⟨

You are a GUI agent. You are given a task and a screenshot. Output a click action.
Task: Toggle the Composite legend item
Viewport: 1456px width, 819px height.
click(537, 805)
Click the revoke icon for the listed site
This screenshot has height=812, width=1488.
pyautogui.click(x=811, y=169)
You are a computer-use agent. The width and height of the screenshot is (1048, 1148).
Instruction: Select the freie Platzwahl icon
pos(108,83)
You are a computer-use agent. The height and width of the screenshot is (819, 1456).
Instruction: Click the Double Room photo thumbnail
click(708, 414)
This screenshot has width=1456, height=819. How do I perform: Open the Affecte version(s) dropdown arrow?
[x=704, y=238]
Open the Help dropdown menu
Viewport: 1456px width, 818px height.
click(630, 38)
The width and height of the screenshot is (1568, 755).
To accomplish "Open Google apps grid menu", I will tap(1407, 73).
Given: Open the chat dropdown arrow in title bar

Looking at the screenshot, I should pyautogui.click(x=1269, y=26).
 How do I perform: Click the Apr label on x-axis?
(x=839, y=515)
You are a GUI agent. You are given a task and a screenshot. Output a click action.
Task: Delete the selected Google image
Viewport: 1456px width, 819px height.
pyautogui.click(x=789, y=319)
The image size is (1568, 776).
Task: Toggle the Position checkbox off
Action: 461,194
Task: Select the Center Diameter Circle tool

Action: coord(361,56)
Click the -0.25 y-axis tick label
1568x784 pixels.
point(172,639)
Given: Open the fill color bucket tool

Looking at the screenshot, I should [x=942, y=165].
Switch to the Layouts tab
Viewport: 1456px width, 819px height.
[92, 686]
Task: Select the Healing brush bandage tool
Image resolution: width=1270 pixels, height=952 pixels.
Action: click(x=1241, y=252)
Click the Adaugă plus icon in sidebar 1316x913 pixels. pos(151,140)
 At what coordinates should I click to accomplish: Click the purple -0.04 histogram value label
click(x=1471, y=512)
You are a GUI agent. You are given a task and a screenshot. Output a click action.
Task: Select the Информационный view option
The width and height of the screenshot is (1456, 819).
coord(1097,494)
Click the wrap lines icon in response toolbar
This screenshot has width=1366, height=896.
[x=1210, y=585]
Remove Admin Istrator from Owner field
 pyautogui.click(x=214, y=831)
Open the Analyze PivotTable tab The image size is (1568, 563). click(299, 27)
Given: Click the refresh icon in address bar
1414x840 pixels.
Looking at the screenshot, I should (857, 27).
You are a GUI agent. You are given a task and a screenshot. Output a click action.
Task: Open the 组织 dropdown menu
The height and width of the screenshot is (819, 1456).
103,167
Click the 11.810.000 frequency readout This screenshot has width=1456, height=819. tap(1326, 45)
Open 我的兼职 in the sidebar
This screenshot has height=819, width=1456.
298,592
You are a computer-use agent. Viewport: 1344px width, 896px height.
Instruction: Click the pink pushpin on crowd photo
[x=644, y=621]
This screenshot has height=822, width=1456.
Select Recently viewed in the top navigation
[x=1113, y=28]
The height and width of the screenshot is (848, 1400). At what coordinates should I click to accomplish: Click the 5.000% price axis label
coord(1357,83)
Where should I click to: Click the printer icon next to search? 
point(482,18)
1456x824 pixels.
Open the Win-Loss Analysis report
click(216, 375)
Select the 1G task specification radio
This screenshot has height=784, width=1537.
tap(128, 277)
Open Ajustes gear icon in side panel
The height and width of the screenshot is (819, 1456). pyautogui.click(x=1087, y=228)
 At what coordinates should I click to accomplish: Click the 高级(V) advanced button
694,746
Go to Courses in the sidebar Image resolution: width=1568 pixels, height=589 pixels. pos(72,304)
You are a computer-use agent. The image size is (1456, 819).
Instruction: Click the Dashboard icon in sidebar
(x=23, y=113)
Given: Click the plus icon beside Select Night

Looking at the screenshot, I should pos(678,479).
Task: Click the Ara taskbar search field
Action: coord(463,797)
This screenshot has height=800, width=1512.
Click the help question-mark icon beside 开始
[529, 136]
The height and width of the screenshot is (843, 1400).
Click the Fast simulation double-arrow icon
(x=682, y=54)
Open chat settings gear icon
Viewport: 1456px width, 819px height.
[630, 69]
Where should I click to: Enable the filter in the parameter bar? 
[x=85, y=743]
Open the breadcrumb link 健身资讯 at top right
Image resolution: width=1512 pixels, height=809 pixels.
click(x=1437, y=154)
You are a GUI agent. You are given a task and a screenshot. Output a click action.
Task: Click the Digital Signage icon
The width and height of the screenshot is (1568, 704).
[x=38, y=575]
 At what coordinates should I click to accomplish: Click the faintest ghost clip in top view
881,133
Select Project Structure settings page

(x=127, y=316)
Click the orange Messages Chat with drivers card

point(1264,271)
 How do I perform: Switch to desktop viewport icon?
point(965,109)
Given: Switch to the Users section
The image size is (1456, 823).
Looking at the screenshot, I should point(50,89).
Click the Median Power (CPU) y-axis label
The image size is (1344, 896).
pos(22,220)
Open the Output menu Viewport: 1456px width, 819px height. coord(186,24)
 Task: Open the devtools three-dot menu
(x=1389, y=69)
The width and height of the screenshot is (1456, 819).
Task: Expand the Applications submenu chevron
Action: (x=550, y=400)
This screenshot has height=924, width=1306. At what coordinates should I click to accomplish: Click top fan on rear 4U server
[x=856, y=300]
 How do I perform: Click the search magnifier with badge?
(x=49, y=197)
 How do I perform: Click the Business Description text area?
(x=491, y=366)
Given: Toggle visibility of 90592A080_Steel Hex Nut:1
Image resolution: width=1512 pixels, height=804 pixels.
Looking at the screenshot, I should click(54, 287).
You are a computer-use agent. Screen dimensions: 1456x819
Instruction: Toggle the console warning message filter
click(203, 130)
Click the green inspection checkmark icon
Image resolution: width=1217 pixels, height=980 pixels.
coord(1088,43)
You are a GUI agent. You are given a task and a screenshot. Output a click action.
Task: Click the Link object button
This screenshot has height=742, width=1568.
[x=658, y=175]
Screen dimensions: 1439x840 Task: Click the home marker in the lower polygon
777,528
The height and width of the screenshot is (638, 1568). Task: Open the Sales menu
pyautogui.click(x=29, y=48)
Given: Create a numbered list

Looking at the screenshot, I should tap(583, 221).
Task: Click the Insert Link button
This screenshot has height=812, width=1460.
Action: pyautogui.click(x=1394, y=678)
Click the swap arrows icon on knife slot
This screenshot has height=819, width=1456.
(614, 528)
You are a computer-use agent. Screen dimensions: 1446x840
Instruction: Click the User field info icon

⟩

REQUIREMENT: Look above for the line that contains "Select Project Structure settings page". Starting there, transcribe every line exactly until you have copied the line that contains "Open the Output".

COMPLETED TASK:
Select Project Structure settings page

(x=127, y=316)
Click the orange Messages Chat with drivers card

point(1264,271)
 How do I perform: Switch to desktop viewport icon?
point(965,109)
Given: Switch to the Users section
The image size is (1456, 823).
Looking at the screenshot, I should point(50,89).
Click the Median Power (CPU) y-axis label
The image size is (1344, 896).
pos(22,220)
Open the Output menu Viewport: 1456px width, 819px height. coord(186,24)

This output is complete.